● LISTED ENTRIES:
--*--

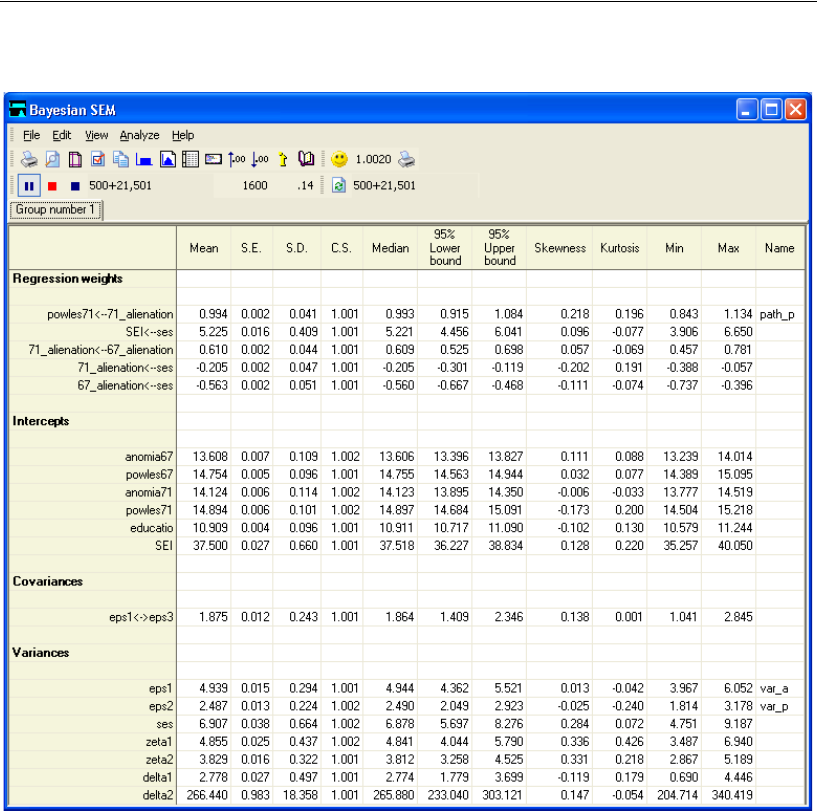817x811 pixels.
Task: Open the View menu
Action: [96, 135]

--*--

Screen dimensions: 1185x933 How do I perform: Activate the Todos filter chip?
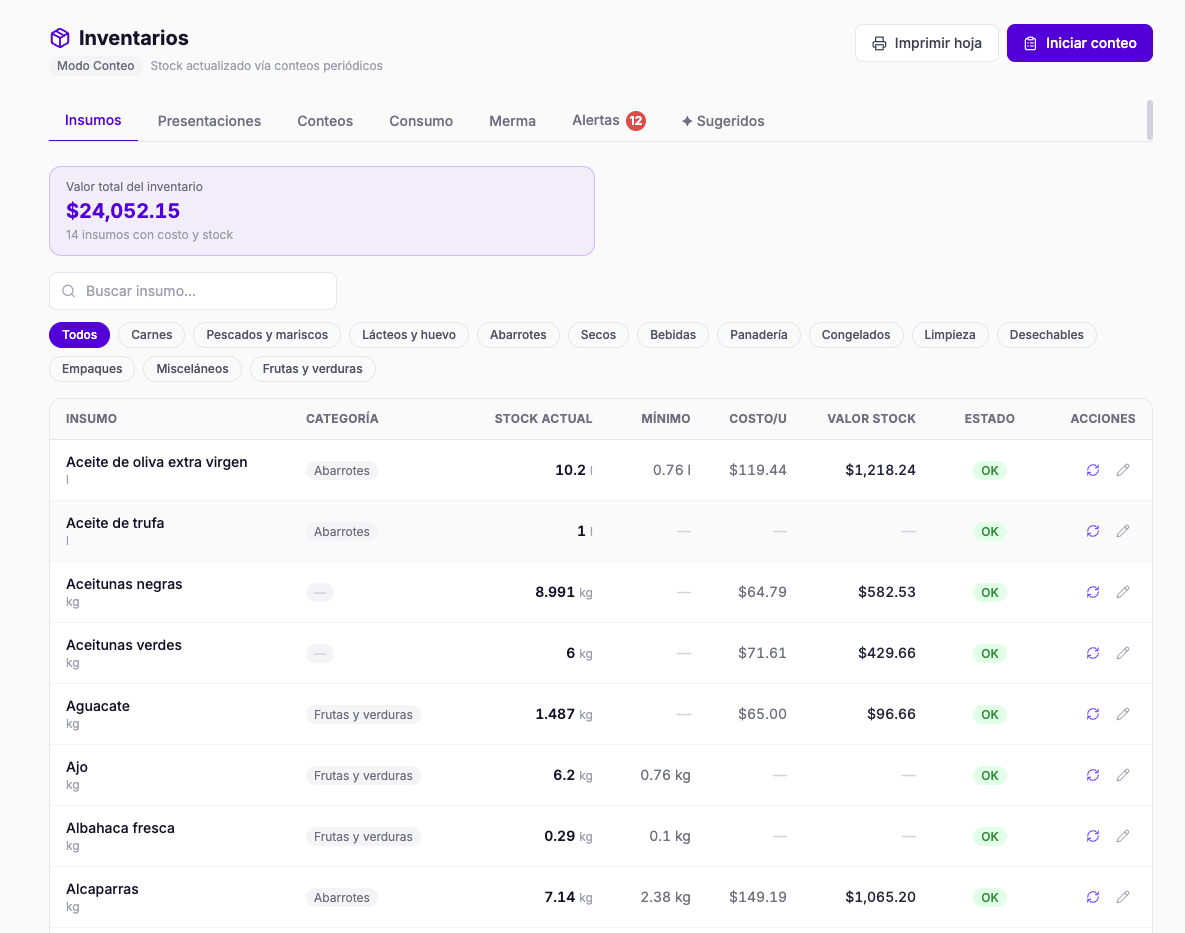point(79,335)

--*--

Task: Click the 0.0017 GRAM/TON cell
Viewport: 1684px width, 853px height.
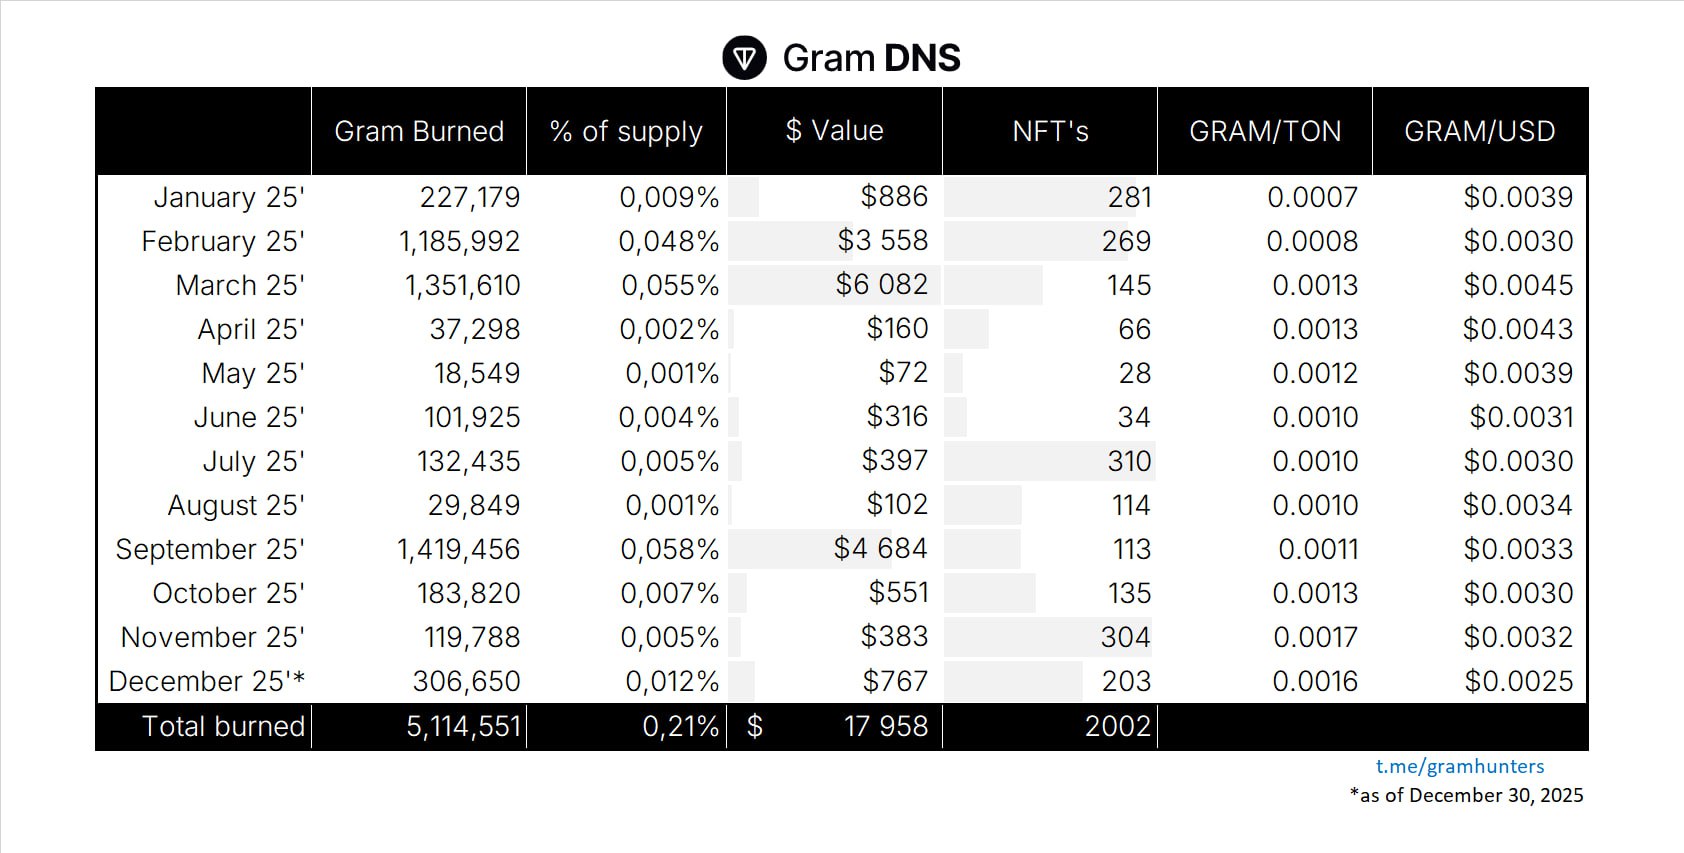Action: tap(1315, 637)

--*--

● TASK DESCRIPTION:
Copy the material from the line containing "Screen dimensions: 1185x933" through the line containing "point(79,335)", leaving out the pictures.

● OUTPUT OF THE EXERCISE:
Screen dimensions: 1185x933 How do I perform: Activate the Todos filter chip?
point(79,335)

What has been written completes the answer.